Your task:
Each line that contains the string "agent" counts once; report how many such lines appear in the data, as a number only.

+++ Data for processing

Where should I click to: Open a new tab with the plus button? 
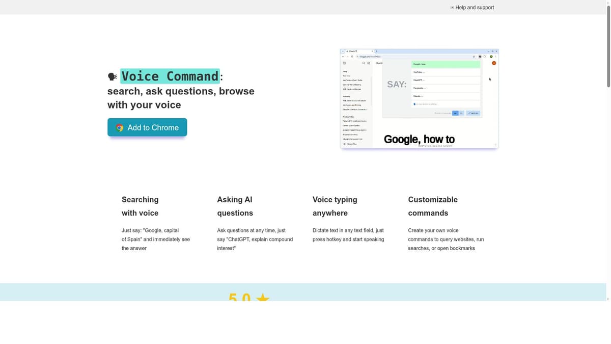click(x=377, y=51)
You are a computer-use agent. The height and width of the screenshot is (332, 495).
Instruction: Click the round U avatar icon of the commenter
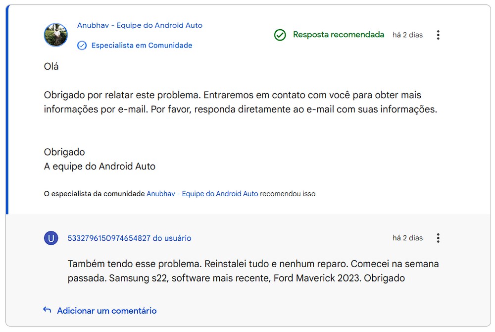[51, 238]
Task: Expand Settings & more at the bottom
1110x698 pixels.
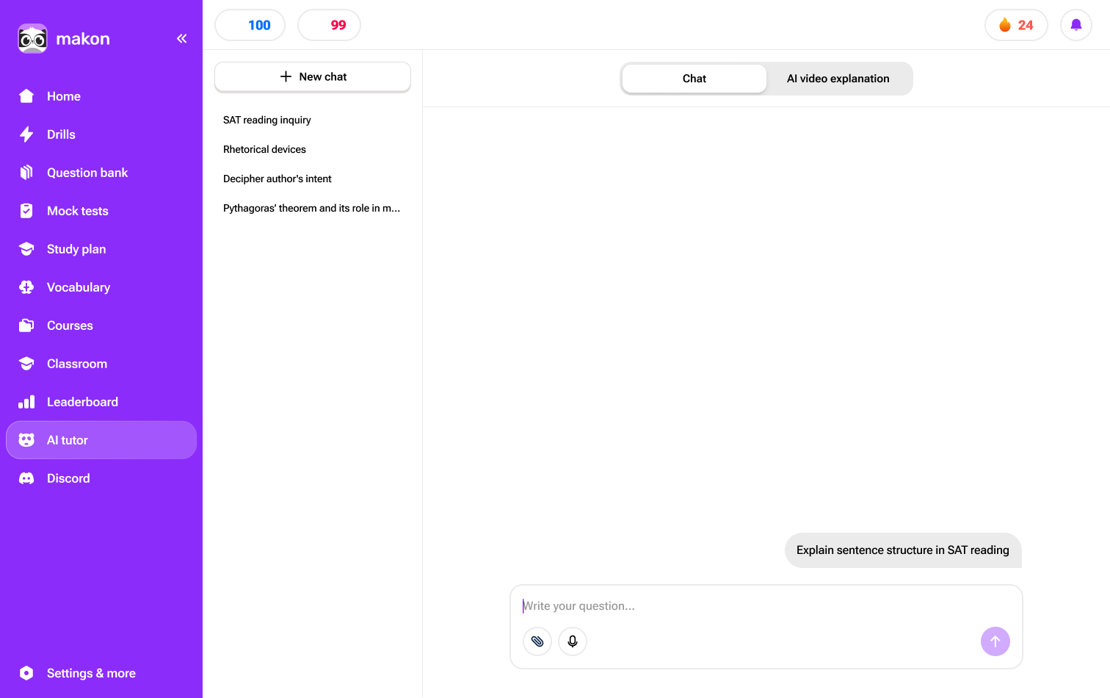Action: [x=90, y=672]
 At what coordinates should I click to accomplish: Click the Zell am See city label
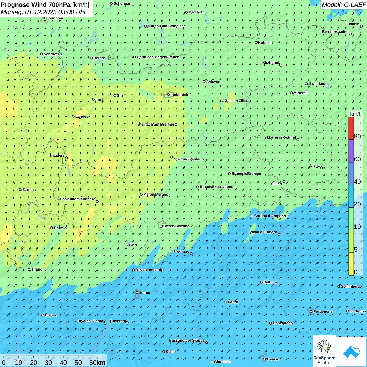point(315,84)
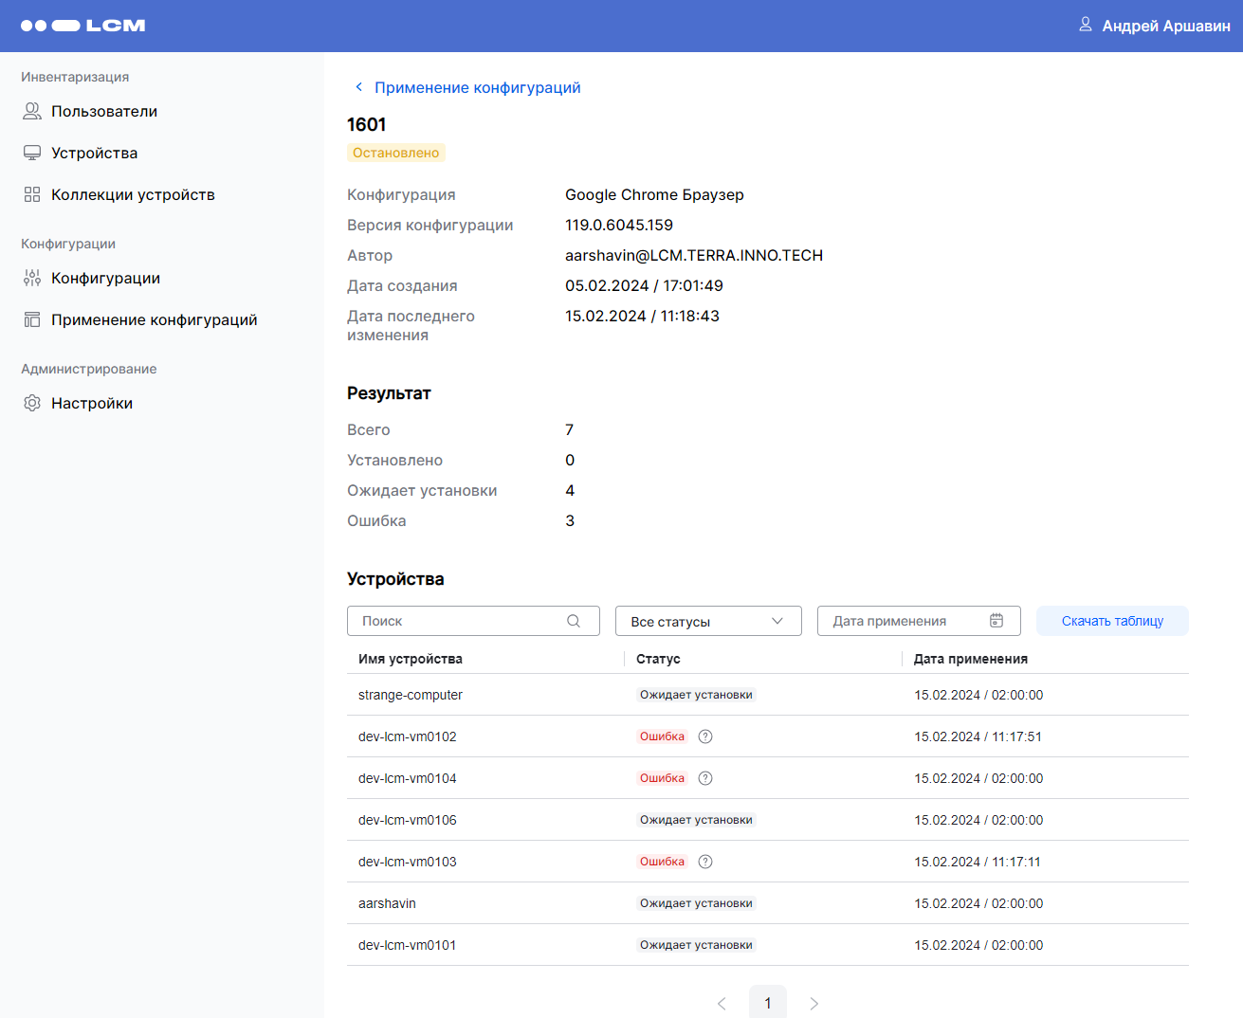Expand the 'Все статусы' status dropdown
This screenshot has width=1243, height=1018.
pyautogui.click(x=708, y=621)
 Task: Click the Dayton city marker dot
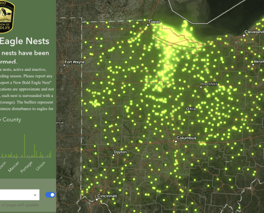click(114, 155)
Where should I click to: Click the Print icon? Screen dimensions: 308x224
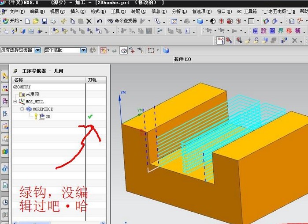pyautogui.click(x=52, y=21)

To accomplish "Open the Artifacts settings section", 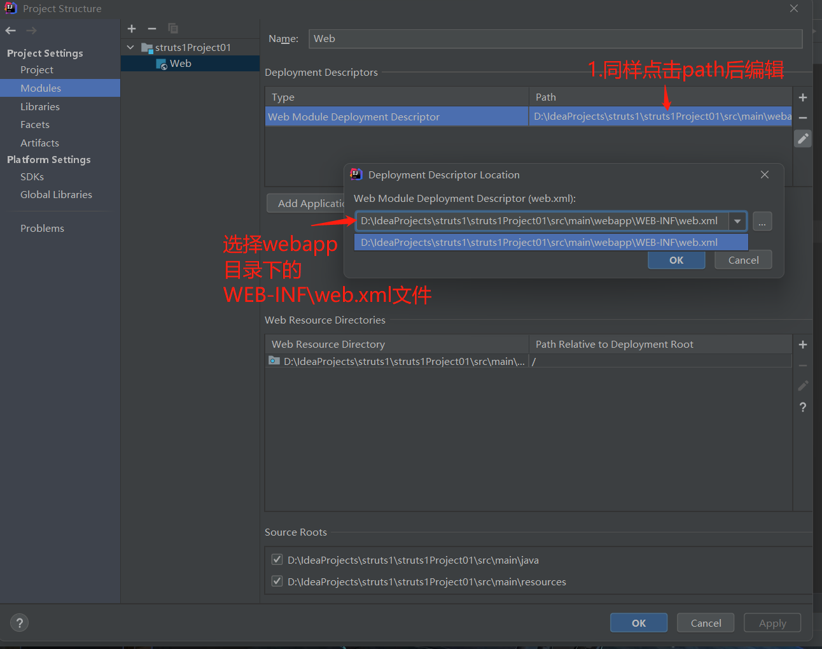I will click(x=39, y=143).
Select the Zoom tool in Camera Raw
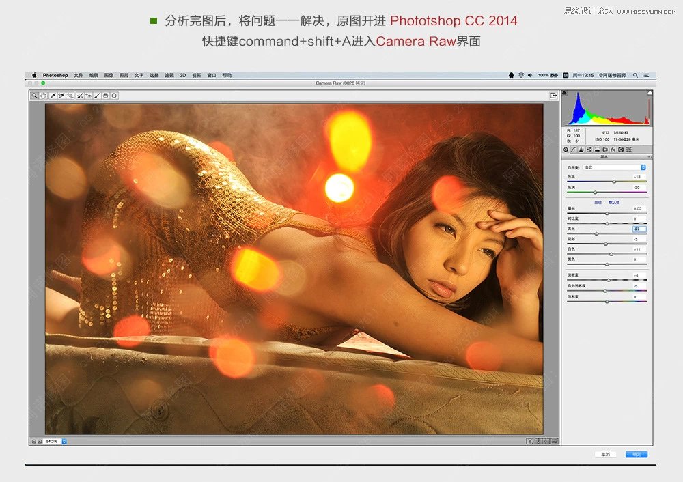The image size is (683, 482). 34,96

++++++
+++ Data for processing

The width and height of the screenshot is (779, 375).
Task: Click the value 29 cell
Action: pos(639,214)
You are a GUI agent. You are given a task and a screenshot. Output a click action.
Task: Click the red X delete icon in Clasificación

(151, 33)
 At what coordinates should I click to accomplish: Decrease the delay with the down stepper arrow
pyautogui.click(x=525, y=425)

++++++

Answer box:
2